El segundo día tocaba Alcatraz. Un poquillo caro de visitar pero la verdad es que lo tienen bastante bien montado con un audio tour que te va explicando todos los pormenores. El turco que venía conmigo hizo la gracia de pedirlo en castellano para mí así que tuve que estar tratando de traducir mexicano todo el trayecto. Al Capone fue un ilustre de la cárcel. Sólo tres presos lograron huir de La Roca pero no se sabe si murieron o están vivos. A la tarde tocó pasear por la zona cercana al muelle (tiendas, gente, vida), visitar las colinas (es que la ciudad es un monte donde han hechado asfalto encima y a correr, por eso hay esas cuestas y cambios de rasante), visitar una calle con unas curvas en zig-zag para los coches impresionantes y subir a una torre que domina la ciudad. El tercer día nos juntamos con un par de amigos de Richmond que se estaban alojando en SF y que partían después a Chicago. Fuimos a ver unas casas victorianas, andamos por un parque bastante famoso (tenía unos jardines japoneses, y es que SF es una de las pocas ciudades con Japan Center, es como el China Town o el Little Italy de las ciudades de acá, esto es un barrio lleno de inmigrantes, en este caso japoneses) y volvimos a alquilar unas bicis para esta vez sí cruzar el Golden Gate.

El trayecto es precioso. Tuvimos la suerte de vivir la puesta de sol desde ese punto. Impresionante.
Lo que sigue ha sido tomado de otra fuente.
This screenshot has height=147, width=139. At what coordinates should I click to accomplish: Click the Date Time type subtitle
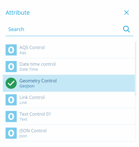click(29, 69)
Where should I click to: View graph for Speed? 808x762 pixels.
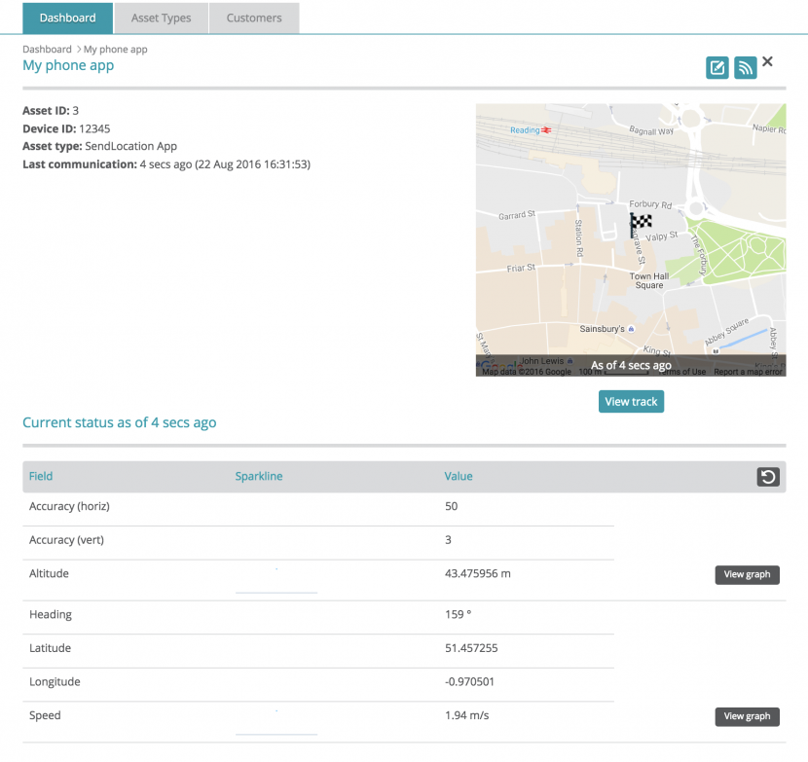coord(747,716)
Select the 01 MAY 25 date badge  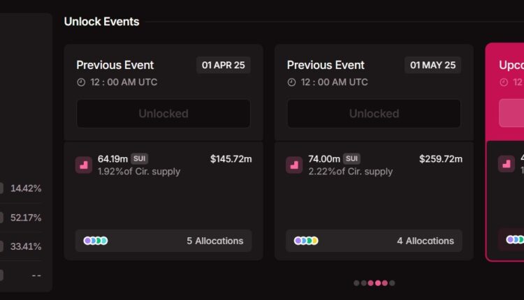432,65
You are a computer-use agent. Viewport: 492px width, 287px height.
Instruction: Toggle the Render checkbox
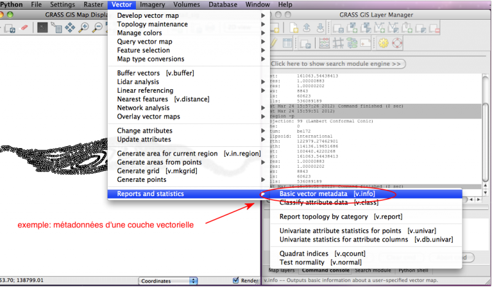pyautogui.click(x=236, y=281)
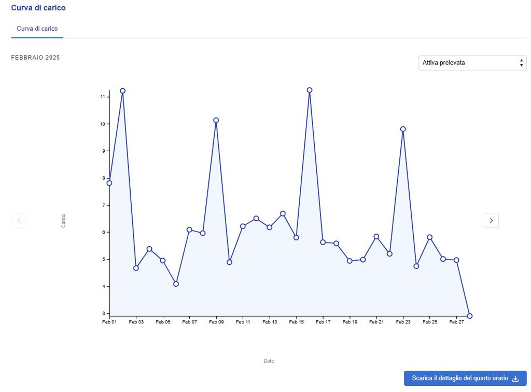Screen dimensions: 531x392
Task: Select the Feb 23 peak data point
Action: 403,129
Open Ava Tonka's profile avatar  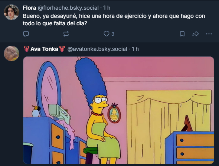pos(11,53)
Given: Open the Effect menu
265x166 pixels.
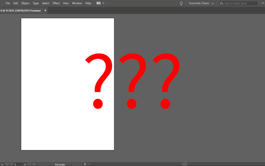Looking at the screenshot, I should coord(56,3).
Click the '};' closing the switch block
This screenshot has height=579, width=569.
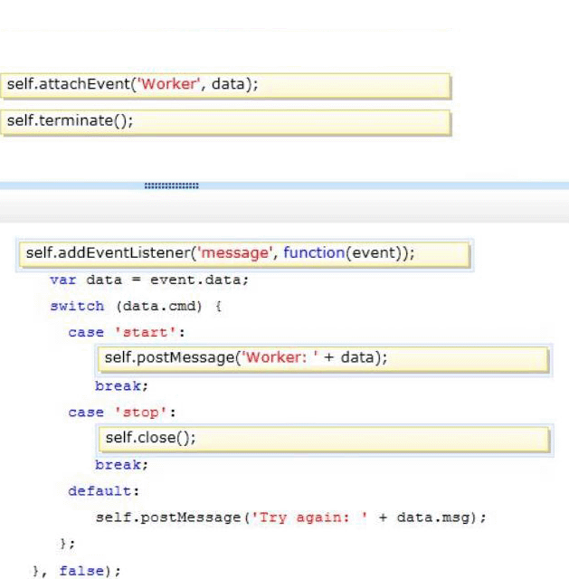point(66,544)
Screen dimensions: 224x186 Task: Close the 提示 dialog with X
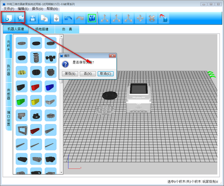[111, 56]
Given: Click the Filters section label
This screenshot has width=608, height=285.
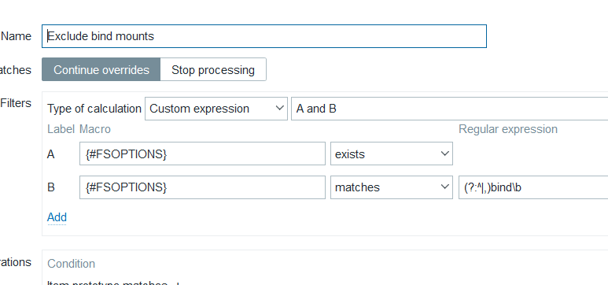Looking at the screenshot, I should pyautogui.click(x=16, y=103).
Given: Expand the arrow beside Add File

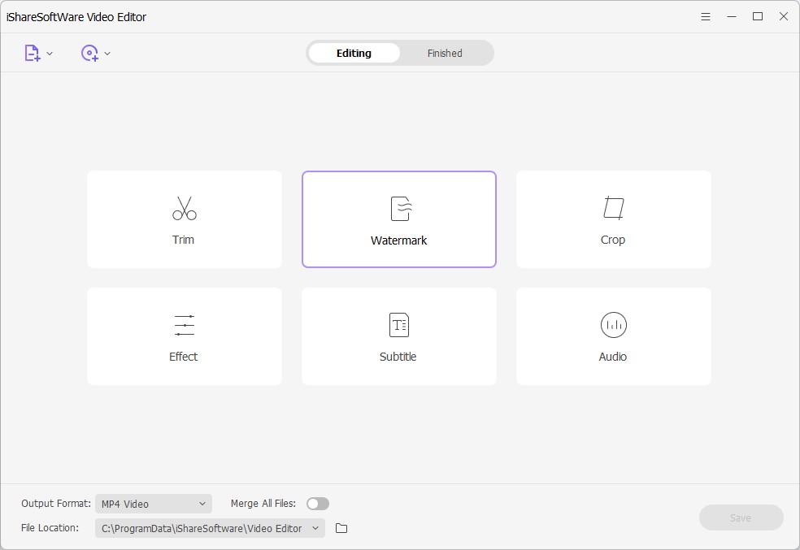Looking at the screenshot, I should (x=50, y=54).
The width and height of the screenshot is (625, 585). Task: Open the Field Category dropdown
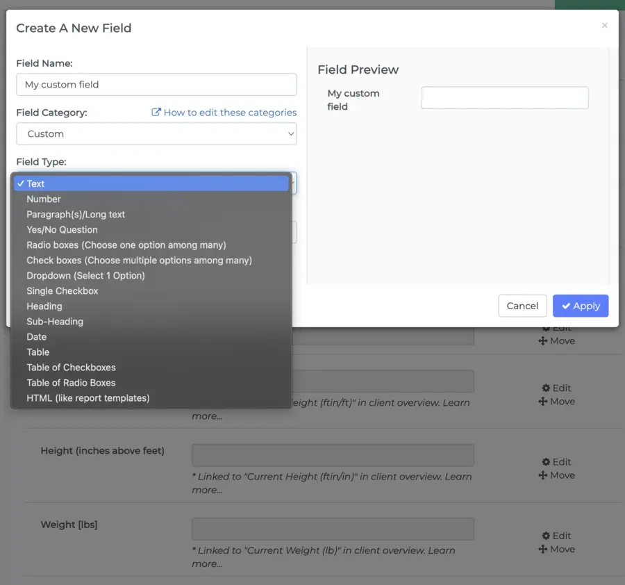point(156,133)
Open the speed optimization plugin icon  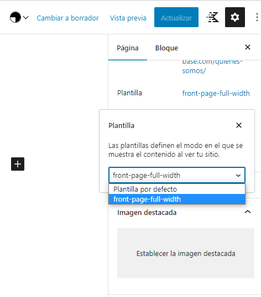click(213, 17)
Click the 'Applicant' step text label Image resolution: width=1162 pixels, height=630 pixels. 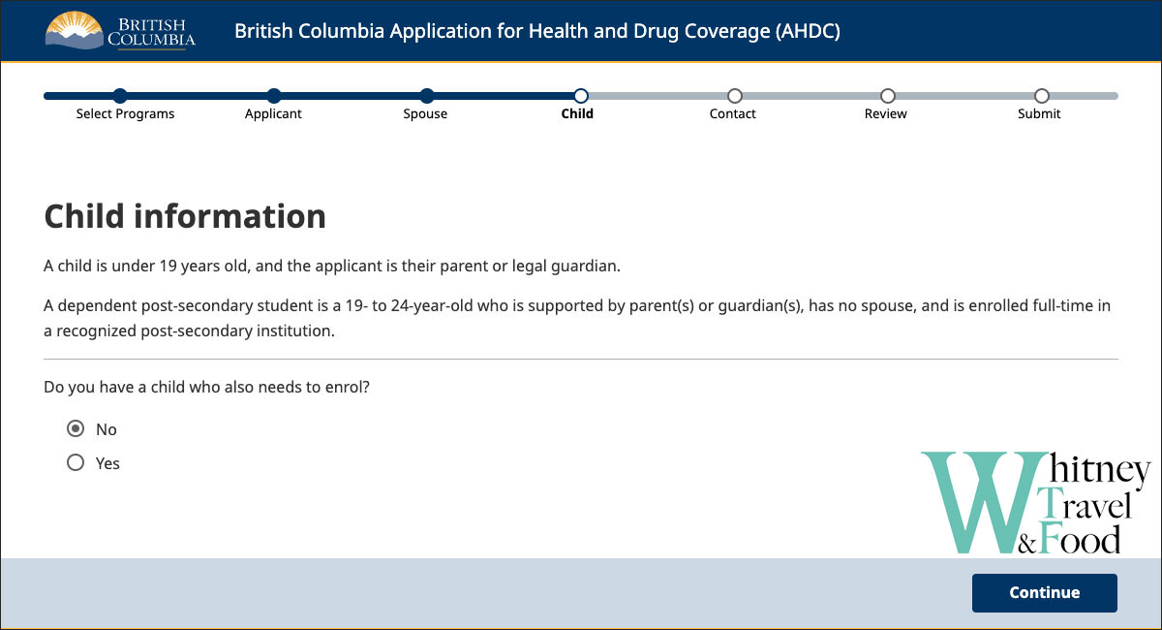[273, 114]
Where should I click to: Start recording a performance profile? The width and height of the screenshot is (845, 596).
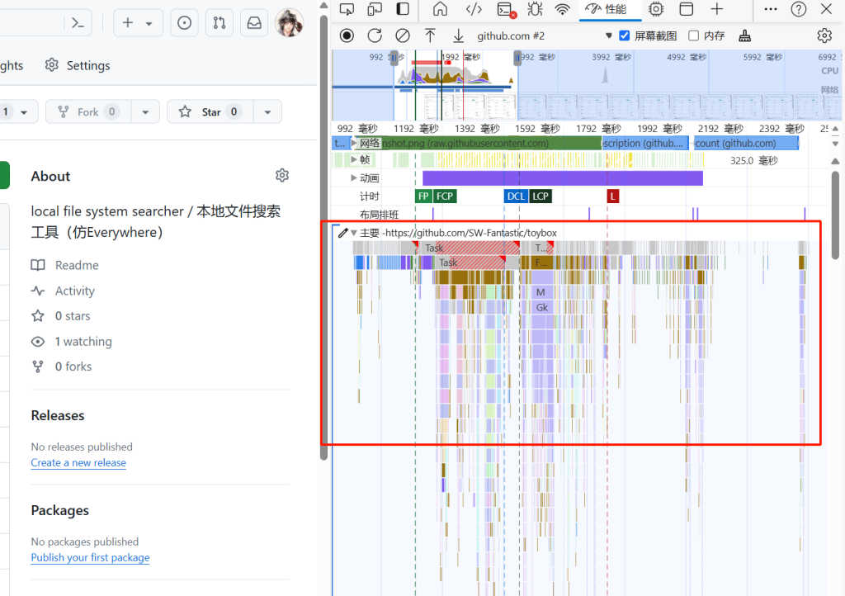(347, 35)
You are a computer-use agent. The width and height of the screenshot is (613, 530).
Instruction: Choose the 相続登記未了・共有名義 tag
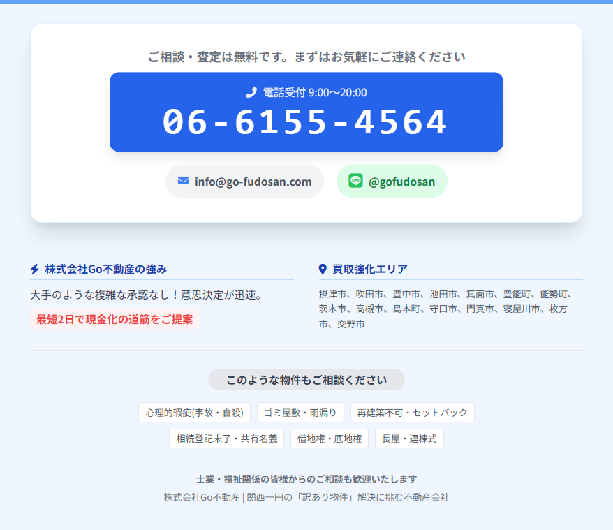pyautogui.click(x=226, y=439)
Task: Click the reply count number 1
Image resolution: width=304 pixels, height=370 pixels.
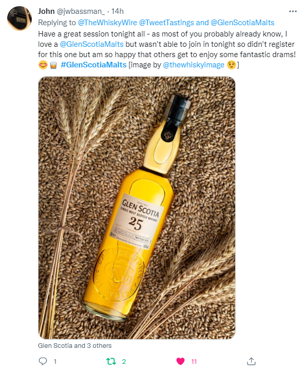Action: [55, 361]
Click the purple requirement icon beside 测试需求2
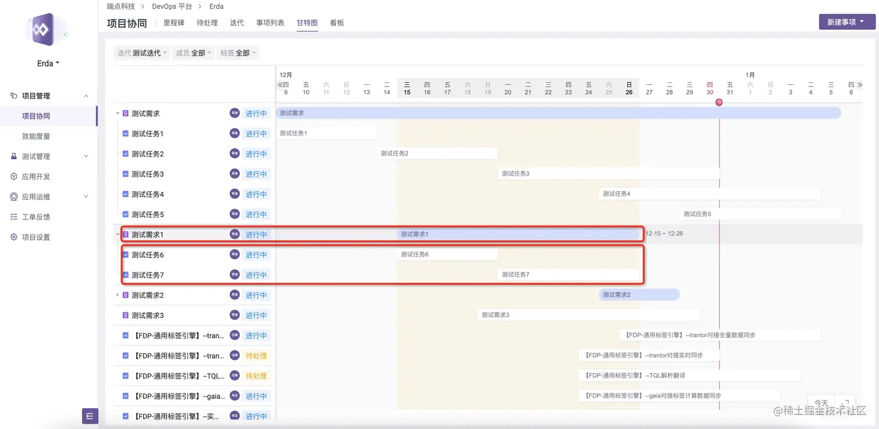The image size is (879, 429). coord(125,295)
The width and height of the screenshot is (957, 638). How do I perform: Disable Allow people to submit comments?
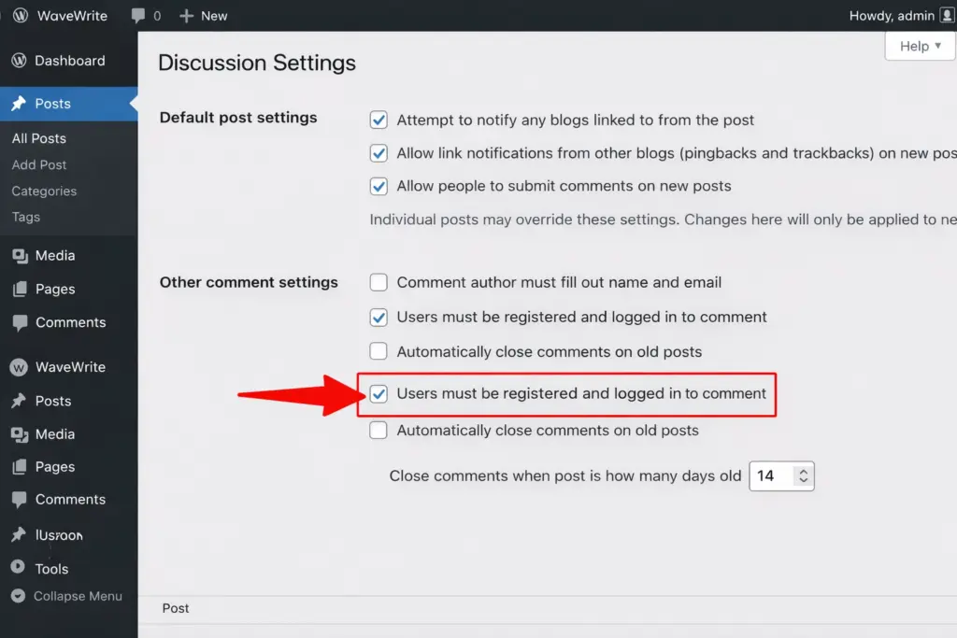pyautogui.click(x=379, y=186)
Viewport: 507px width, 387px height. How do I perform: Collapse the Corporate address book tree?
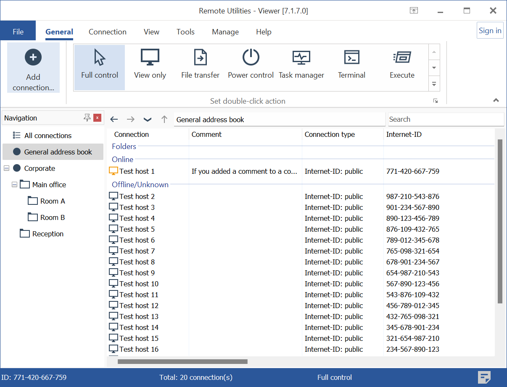(6, 168)
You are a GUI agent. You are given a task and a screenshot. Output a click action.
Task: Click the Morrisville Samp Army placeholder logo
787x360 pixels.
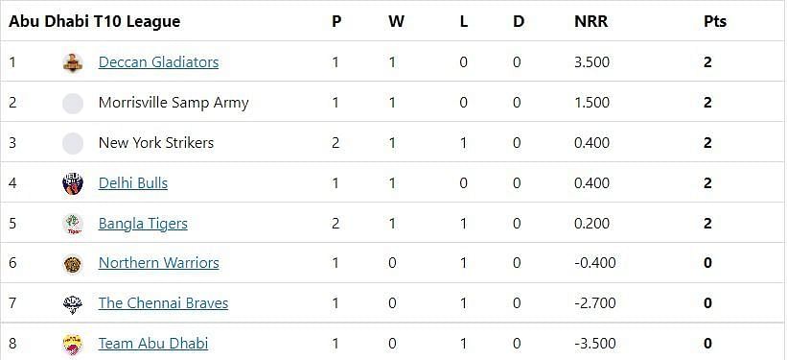tap(73, 103)
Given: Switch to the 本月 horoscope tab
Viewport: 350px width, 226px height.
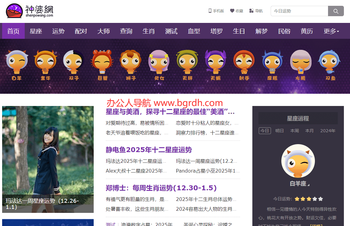Looking at the screenshot, I should (309, 130).
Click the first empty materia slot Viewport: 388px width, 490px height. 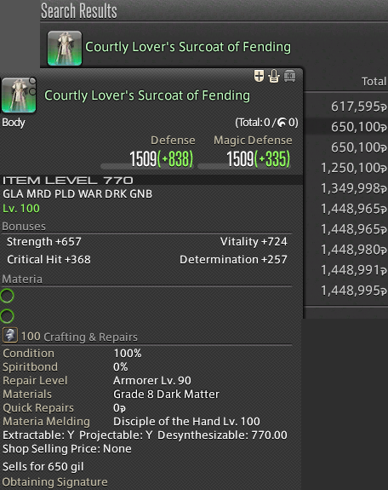point(7,296)
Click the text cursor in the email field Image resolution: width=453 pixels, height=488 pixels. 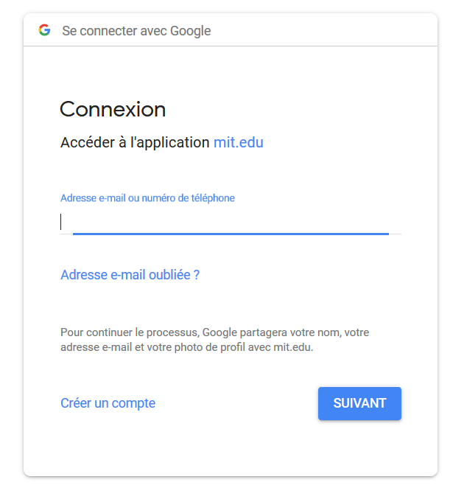(61, 222)
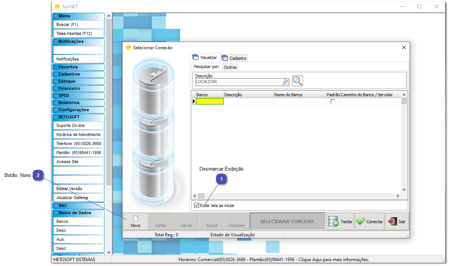449x266 pixels.
Task: Uncheck Exibir tela ao iniciar checkbox
Action: point(197,206)
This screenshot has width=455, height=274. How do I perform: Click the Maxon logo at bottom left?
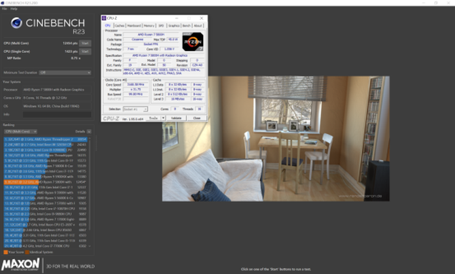pyautogui.click(x=20, y=264)
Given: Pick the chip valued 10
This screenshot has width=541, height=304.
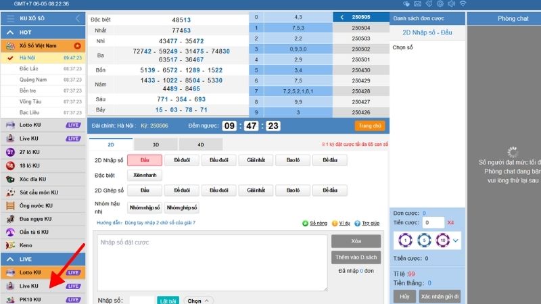Looking at the screenshot, I should (x=442, y=240).
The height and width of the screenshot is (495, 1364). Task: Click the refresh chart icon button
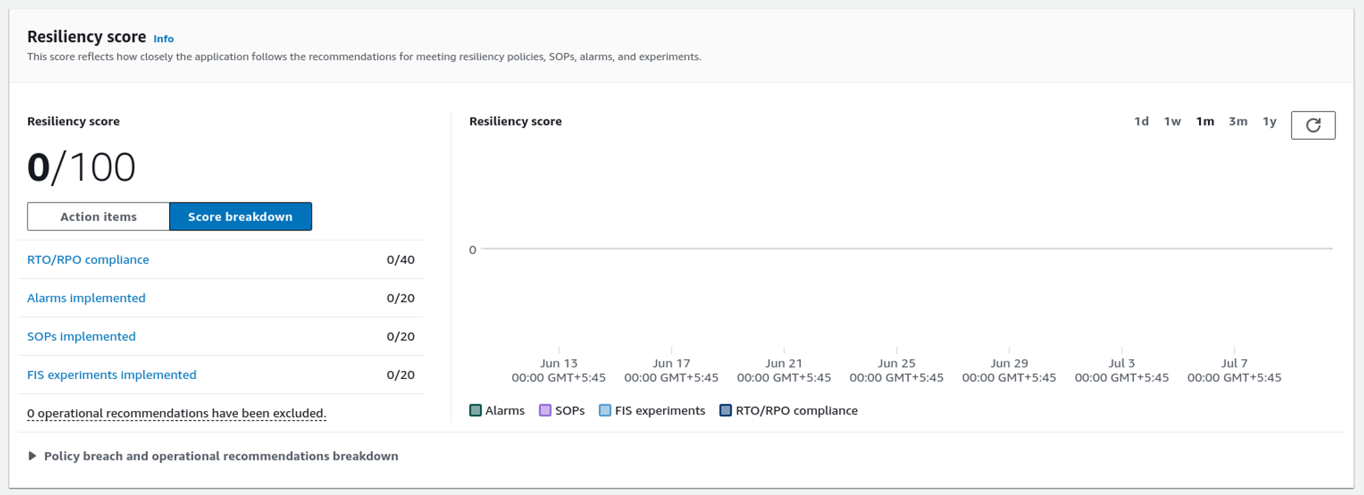1312,125
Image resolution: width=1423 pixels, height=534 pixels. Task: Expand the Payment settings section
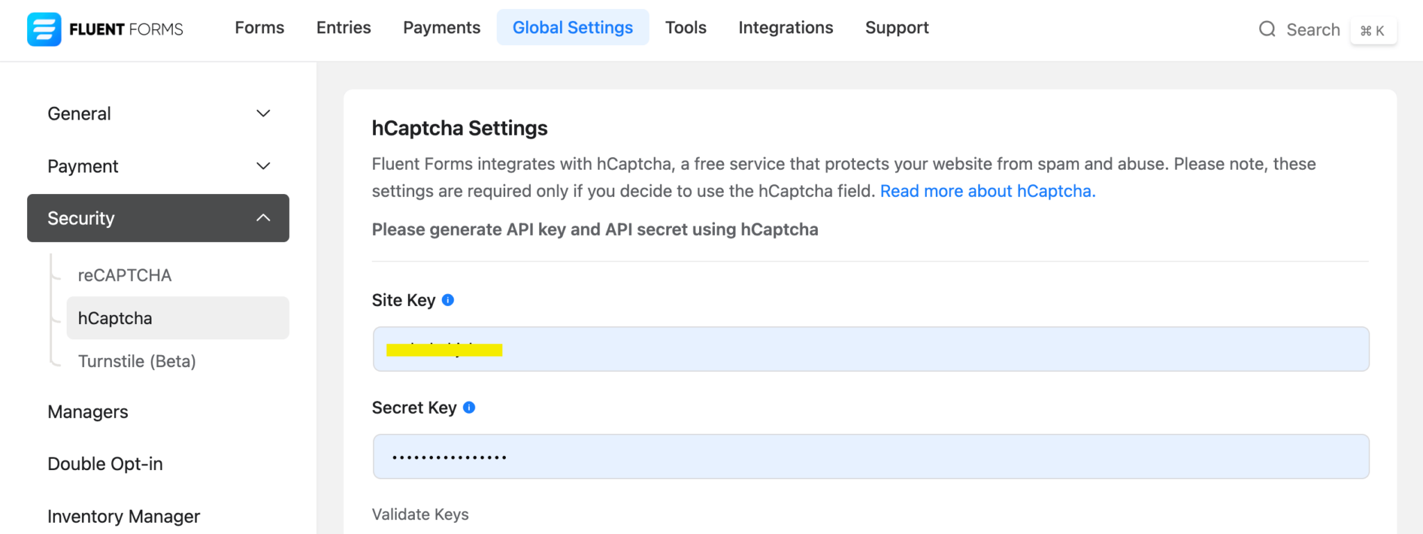click(158, 166)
También es algo destacable el hostiazo que se metió el turco contra un coche con la bici cuando la devolvíamos, los viajes en tranvía que se sucedieron durante los tres días, sobre todo este último y la visita a la fabrica de chocolate Girardelli donde nos dejamos caer porque habíamos oido que daban chocolate gratis. Un puto snack!!

2 comentarios:
E tio, ¿El turco conocia a Nihat?
Eh tio, joe tio, yo no he escrito eso tio, seguro que ha sido el tonto de pitxer tio. Pero conocía a Nihat o no?